- Opening Delimiter -

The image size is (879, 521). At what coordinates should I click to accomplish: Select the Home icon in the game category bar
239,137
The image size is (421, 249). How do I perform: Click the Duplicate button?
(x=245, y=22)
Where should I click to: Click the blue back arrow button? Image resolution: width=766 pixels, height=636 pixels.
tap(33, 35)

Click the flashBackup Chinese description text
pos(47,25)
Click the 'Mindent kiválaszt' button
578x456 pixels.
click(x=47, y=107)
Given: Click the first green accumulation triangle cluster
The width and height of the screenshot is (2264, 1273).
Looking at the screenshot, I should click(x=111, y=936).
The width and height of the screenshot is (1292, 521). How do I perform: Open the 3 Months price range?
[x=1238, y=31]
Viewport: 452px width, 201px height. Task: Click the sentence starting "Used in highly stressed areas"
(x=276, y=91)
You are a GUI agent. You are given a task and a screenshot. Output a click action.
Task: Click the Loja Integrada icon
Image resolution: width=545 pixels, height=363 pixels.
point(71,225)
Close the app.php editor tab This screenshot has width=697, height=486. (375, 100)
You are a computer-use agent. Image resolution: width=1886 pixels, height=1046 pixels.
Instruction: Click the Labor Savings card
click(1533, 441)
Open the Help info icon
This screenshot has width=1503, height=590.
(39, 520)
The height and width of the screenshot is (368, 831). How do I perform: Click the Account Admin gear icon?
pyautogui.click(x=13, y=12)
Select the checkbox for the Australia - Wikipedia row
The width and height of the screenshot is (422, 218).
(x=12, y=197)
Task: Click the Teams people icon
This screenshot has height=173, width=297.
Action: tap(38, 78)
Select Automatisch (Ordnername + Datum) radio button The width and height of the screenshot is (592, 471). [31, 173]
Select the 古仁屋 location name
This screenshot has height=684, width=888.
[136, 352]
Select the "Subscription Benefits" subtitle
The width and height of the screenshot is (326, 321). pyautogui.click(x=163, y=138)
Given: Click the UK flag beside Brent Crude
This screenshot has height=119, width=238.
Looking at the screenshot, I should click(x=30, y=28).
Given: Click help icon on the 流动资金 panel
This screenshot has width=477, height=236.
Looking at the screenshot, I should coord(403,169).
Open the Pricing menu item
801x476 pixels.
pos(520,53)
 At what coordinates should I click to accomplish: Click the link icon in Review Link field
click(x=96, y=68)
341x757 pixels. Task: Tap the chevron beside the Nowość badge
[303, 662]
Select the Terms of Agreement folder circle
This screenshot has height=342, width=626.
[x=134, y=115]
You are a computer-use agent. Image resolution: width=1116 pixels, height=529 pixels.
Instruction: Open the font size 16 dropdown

- Closing Delimiter -

Activity:
Only the line containing "This screenshot has height=119, width=238." and the lines after it, up to and including the last line of the data, should appear in the answer, exactly as written.

Solution for this exercise:
This screenshot has height=119, width=238.
Looking at the screenshot, I should click(x=30, y=28).
Given: Click help icon on the 流动资金 panel
This screenshot has width=477, height=236.
Looking at the screenshot, I should coord(403,169).
Open the Pricing menu item
801x476 pixels.
pos(520,53)
 At what coordinates should I click to accomplish: Click the link icon in Review Link field
click(x=96, y=68)
341x757 pixels. Task: Tap the chevron beside the Nowość badge
[303, 662]
Select the Terms of Agreement folder circle
This screenshot has height=342, width=626.
[x=134, y=115]
You are a computer-use agent. Image resolution: width=1116 pixels, height=529 pixels.
Instruction: Open the font size 16 dropdown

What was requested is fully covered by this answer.